Expression (22) and Taylor series expansion lead to:

$$f\left(w_p\right)=\frac{f^{{}^{‴}}\left(x_{*}\right)}{3!}{e}_p^3\left[\frac{C_1^3}{27}{e}_p^3+\frac{1}{54}{C}_1^2\left(3{\lambda }_3-8C_1^2+12C_2\right)e_p^4+O\left(e_p^5\right)\right].$$

(23)

By adopting Expressions (20), (21), and (23), we obtained

$$\begin{array}{cc}\hfill y_p={\left(\frac{f\left(w_p\right)}{f\left({\nu }_p\right)}\right)}^{\frac{1}{m}}=& \frac{C_1}{3}{e}_p+\frac{1}{18C_1^2}\left(3{\lambda }_3{C}_1^2-10C_1^4+12C_2{C}_1^2\right)e_p^2+\frac{1}{27}(3{\lambda }_3{C}_1+23C_1^3-48C_2{C}_1\hfill \\ & +27C_3)e_p^3+O\left(e_p^4\right)\hfill \end{array}$$

(24)

and:

$$\begin{array}{cc}\hfill t_p={\left(\frac{f\left(w_p\right)}{f\left(x_p\right)}\right)}^{\frac{1}{m}}=& \frac{C_1}{3}{e}_p+\frac{1}{18C_1^2}\left(3{\lambda }_3{C}_1^2-10C_1^4+12C_2{C}_1^2\right)e_p^2+\frac{1}{54}(9{\lambda }_3{C}_1+46C_1^3\hfill \\ \hfill & -96C_2{C}_1+54C_3)e_p^3+O\left(e_p^4\right).\hfill \end{array}$$

(25)

Expression (25) demonstrates that $t_p$ is of order one ($t_p=O\left(e_p\right)$).
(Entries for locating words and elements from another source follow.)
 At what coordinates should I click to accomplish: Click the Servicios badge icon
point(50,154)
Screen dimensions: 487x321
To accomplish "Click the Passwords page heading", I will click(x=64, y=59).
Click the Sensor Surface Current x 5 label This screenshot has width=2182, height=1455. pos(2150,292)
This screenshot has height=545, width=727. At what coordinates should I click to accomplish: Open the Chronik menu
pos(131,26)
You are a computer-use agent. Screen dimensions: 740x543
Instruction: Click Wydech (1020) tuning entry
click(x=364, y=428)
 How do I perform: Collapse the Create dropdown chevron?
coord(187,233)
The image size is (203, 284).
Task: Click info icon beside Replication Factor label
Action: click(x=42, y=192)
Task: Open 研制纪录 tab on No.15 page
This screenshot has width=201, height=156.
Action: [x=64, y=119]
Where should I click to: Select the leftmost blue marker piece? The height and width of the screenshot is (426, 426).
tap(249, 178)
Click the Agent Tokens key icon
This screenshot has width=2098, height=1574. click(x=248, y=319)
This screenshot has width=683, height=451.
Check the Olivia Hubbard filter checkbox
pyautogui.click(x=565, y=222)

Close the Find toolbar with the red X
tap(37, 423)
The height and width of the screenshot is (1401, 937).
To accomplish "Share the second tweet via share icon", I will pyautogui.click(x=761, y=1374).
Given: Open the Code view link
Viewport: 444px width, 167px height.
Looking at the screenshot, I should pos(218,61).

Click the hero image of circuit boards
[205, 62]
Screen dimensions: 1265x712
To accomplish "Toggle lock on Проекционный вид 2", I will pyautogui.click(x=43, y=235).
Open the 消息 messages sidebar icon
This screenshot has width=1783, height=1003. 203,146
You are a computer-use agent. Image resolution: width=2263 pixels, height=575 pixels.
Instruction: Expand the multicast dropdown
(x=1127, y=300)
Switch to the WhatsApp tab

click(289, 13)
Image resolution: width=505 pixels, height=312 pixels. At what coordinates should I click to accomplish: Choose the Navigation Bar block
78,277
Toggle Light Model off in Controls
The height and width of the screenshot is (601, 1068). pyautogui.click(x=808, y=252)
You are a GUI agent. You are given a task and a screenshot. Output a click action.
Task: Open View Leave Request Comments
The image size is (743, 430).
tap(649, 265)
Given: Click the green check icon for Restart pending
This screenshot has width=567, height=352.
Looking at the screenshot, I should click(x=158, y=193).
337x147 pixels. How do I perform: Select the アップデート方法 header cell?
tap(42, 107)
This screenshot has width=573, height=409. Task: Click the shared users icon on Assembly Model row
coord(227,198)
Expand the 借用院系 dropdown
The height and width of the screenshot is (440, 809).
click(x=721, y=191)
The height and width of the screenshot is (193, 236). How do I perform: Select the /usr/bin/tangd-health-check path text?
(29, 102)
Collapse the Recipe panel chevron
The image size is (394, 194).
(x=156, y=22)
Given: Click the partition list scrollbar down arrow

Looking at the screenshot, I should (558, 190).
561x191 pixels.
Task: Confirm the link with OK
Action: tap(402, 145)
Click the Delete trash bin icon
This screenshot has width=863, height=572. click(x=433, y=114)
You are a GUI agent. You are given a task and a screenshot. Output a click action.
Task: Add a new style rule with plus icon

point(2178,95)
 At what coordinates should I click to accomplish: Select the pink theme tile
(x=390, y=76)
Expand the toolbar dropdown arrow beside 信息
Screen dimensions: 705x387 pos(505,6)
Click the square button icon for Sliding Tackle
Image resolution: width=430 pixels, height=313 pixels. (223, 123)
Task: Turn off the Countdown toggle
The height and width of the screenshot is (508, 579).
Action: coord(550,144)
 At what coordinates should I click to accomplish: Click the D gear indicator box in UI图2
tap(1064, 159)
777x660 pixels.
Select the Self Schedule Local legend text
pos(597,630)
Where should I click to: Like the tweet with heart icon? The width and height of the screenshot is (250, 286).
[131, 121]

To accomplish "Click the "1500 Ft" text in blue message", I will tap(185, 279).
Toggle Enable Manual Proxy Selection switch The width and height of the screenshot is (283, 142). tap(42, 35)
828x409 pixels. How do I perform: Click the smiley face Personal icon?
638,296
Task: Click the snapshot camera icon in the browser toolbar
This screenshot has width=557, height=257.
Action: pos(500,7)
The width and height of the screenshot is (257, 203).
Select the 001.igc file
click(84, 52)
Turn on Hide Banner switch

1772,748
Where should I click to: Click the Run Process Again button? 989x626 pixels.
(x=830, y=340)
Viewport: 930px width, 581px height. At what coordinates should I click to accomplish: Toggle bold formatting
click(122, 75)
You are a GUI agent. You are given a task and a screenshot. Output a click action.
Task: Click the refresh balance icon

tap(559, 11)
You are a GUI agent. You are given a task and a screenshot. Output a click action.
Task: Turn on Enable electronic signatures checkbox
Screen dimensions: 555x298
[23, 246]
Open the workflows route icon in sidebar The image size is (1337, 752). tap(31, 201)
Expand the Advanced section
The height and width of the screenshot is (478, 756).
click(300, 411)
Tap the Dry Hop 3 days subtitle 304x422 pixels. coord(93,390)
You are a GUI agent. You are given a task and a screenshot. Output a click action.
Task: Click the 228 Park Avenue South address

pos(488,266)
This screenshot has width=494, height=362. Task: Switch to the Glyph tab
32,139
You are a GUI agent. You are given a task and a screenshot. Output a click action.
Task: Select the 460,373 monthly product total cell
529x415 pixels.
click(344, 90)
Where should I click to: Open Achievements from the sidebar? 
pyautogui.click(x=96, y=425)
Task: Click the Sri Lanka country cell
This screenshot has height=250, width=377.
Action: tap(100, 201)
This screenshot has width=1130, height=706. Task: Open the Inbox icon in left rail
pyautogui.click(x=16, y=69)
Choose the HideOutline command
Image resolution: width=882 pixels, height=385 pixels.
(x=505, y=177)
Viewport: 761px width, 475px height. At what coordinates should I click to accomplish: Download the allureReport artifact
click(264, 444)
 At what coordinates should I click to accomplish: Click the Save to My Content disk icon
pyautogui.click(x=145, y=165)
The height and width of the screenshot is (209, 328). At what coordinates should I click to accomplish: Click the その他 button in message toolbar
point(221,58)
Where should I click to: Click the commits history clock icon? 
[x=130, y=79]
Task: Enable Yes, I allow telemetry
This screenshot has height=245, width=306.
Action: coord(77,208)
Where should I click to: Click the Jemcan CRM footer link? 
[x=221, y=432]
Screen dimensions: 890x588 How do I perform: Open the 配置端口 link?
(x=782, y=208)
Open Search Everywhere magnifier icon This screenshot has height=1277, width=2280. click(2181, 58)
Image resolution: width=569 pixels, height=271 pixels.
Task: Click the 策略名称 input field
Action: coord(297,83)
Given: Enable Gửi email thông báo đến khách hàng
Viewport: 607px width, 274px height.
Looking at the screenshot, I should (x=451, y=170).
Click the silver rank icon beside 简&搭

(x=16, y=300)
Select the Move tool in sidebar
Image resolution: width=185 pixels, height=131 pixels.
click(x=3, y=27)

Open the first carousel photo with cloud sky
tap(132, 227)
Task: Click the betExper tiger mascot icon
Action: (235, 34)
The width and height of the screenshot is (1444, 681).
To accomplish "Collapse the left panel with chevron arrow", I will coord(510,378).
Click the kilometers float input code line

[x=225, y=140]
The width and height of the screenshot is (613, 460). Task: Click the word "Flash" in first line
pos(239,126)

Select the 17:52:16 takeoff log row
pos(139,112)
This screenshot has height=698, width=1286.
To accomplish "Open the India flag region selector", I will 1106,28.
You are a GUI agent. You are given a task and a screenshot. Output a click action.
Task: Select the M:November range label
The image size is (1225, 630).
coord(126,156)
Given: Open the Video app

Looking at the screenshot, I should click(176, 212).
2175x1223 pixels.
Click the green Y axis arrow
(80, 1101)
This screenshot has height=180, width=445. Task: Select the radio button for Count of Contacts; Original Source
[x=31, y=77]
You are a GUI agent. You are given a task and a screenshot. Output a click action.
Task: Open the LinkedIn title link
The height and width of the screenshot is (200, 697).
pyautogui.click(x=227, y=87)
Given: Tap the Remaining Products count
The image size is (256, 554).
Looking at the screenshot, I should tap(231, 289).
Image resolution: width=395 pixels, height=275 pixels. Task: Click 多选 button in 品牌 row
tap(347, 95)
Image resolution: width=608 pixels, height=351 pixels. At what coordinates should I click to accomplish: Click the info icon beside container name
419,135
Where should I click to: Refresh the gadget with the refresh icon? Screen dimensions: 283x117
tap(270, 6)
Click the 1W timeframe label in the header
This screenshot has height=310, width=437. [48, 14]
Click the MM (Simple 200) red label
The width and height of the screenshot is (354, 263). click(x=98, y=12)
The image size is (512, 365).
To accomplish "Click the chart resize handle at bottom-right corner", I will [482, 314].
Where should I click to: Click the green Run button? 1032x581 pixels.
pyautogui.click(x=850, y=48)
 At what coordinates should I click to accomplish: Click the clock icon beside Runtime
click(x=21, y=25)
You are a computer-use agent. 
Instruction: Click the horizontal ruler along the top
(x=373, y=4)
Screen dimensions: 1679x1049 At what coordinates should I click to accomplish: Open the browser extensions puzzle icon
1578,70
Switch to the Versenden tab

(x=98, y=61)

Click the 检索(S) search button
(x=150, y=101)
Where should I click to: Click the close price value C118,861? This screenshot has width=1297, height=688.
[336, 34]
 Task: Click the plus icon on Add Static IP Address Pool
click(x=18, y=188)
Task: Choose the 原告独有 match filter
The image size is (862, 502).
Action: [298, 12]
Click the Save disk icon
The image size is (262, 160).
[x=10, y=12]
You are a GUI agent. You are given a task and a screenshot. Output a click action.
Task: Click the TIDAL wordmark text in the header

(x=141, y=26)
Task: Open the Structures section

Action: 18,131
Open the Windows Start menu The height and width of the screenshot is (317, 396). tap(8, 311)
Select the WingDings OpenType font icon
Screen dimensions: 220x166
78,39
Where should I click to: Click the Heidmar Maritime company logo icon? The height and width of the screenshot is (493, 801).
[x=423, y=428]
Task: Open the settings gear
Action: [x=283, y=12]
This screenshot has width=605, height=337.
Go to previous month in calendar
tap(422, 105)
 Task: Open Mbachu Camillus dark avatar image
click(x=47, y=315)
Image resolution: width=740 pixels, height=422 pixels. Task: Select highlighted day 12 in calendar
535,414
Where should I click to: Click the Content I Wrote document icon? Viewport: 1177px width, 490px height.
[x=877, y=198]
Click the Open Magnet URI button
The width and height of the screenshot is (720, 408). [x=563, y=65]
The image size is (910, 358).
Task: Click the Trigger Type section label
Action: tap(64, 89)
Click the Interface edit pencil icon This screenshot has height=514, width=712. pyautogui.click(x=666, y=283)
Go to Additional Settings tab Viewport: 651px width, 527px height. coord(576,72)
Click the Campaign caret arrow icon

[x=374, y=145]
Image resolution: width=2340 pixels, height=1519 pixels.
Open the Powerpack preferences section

Then, we have:

$$Q\left(t_p\right)=Q\left(0\right)+Q^{\prime }\left(0\right)t_p+\frac{1}{2!}{Q}^{″}\left(0\right)t_p^2+\frac{1}{3!}{Q}^{‴}\left(0\right)t_p^3.$$

(26)

We have the following expression by inserting Equations (20)–(26) in Scheme (4):

$$\begin{array}{cc}\hfill e_{p+1}& =-Q\left(0\right)e_p+\sum _{i=1}^3{\overline{\mathsf{\Lambda }}}_i{e}_p^{i+1}+O\left(e_p^5\right),\hfill \end{array}$$

(27)

where ${\overline{\mathsf{\Lambda }}}_i={\overline{\mathsf{\Lambda }}}_i(f^{{}^{‴}}\left(x_{*}\right),\alpha ,\beta ,\eta ,C_1,C_2,C_3,C_4,Q\left(0\right),Q^{\prime }\left(0\right),Q^{″}\left(0\right),Q^{‴}\left(0\right))$. For example, ${\overline{\mathsf{\Lambda }}}_1=-Q\left(0\right)$, ${\overline{\mathsf{\Lambda }}}_2=\frac{C_1}{3}(\eta +Q\left(0\right)+Q^{\prime }\left(0\right)-1)$, etc.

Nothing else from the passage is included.